Their findings highlight how affordable, high-throughput proteomics using mass spectrometry (MS) can map the plasma proteome and flag up differences in patient responses.
The study, in Science Translational Medicine, identified three clusters of sepsis patients from their plasma proteomes that were indicative of their response state, disease severity and outcomes.
Assignment to these different clusters changed for a given patient over time, suggesting it could be useful for therapeutic intervention and for monitoring disease progression.
“Our study shows the feasibility and informativeness of high-throughput proteomics using MS as part of a multimodal tool kit for understanding the nature of our individual response to severe infection and moving toward a more precision medicine approach that may also be applicable to other disease states,” summarized Julian Knight, PhD, who runs a genomics lab at the University of Oxford, and co-workers.
Knight and team studied the proteome of 2612 plasma samples from 1189 patients with sepsis, 149 patients with non-septic inflammation, 76 non-infected patients from intensive care units, and 152 healthy volunteers.
Using higher-throughput automated and robust methods for sample preparation alongside MS-based data acquisition and data analysis, they were able to analyze more than 2500 nondepleted blood plasma samples in a single batch using a single liquid chromatography–MS platform.
The researchers studied out how the proteome shifted over time during sepsis and compared this with leukocyte transcriptomics from a separate group of 649 patients to provide insights into the nature of the sepsis response and its differences.

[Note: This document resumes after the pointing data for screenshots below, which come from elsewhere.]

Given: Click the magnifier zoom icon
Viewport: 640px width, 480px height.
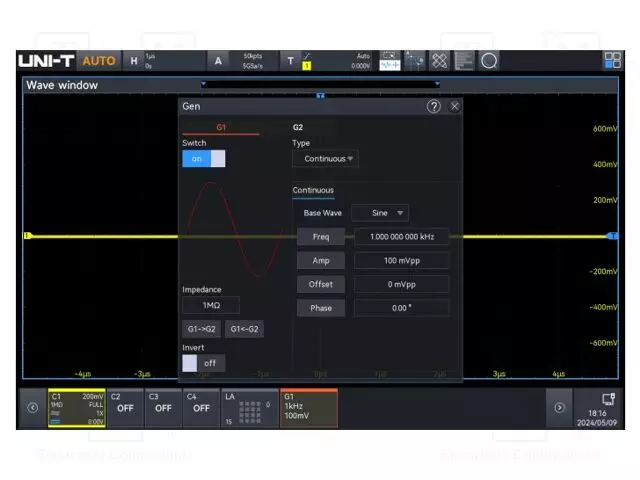Looking at the screenshot, I should coord(489,61).
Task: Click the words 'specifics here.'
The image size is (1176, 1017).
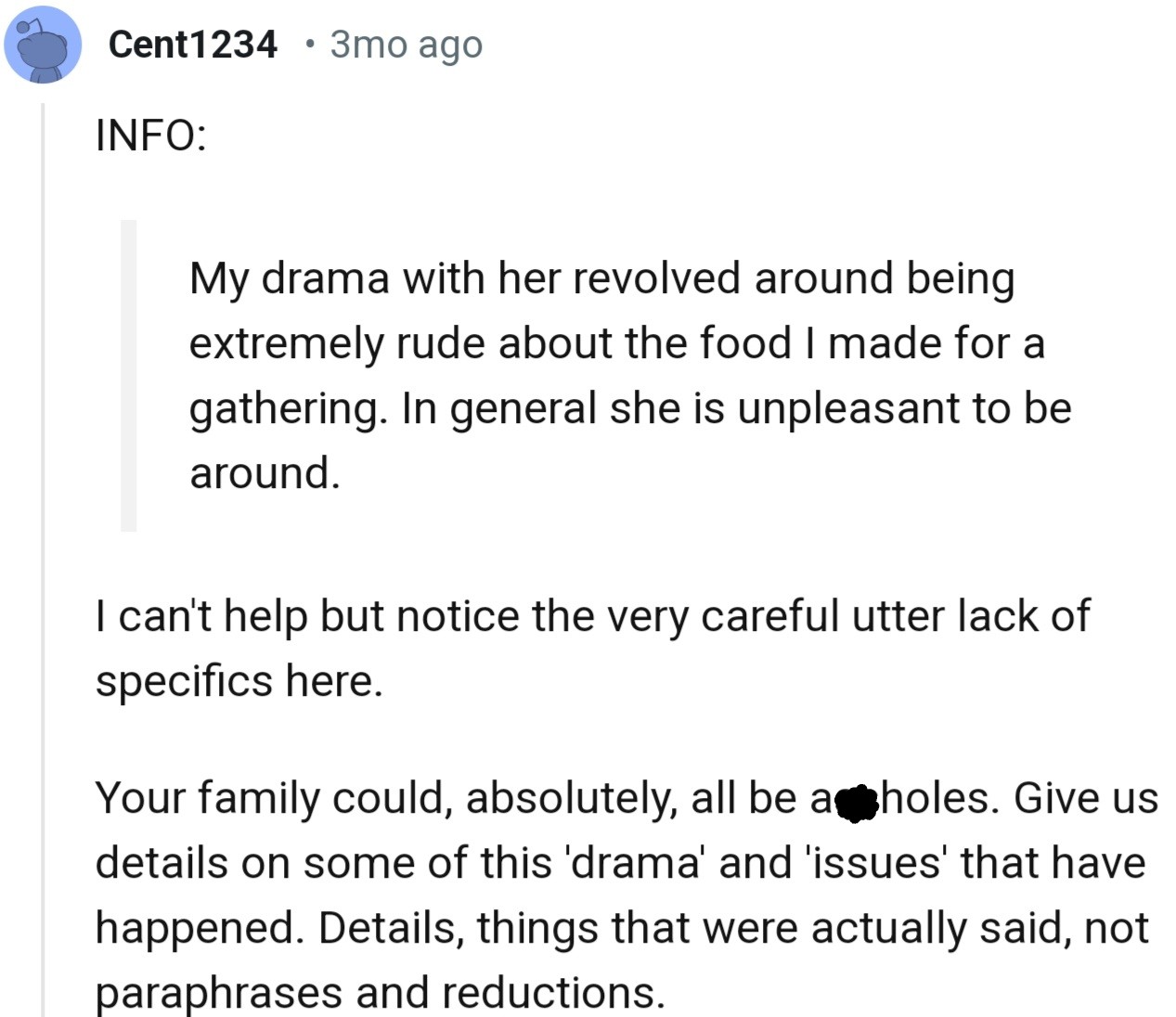Action: point(239,680)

They identified three subgroups of sepsis patients according to their proteome profile, which included one with greater disease severity and organ damage.

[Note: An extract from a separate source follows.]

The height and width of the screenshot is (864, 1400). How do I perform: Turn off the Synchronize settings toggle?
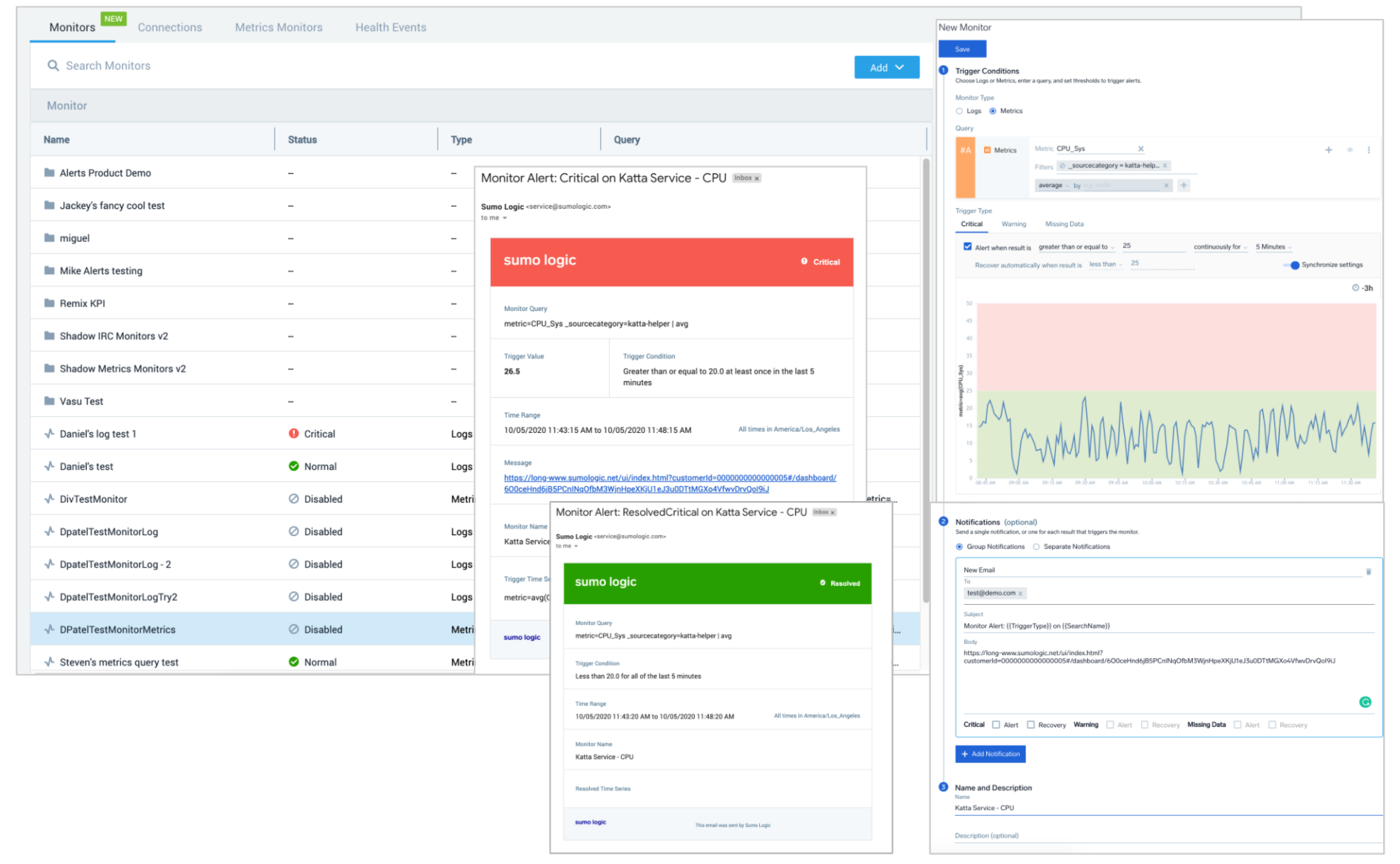point(1295,265)
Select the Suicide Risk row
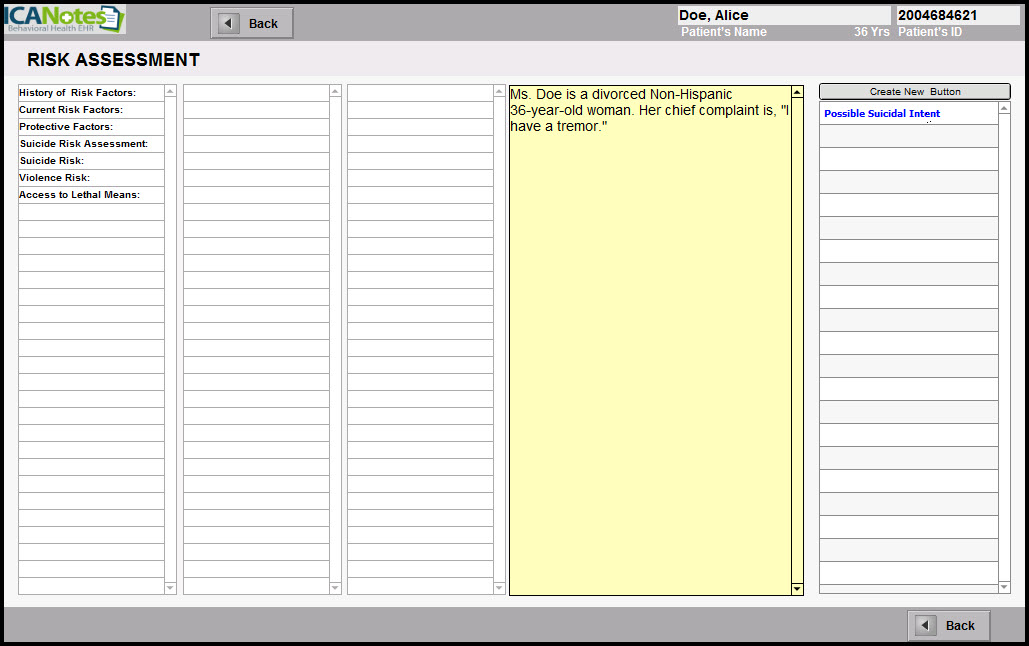Screen dimensions: 1029x646 [x=90, y=161]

In particular, a protein set that included prostaglandin D2 synthase, beta 2 microglobulin, and complement factor D among other proteins correlated closely with clinical variables reflecting more severe illness, such as shock or renal failure.
A second set of proteins, which included apolipoprotein A-I, histidine-rich glycoprotein, kininogen-1, and vitronectin showed reduced levels in these cases.
“The sepsis plasma proteome reflects mechanisms underlying the dysregulated host response to infection as well as the wider consequences of organ dysfunction (reduced metabolism and excretion for example) and tissue injury,” the researchers concluded.
“Proteomics therefore provides an opportunity to identify aspects of pathogenesis together with measures of organ dysfunction and disease severity.”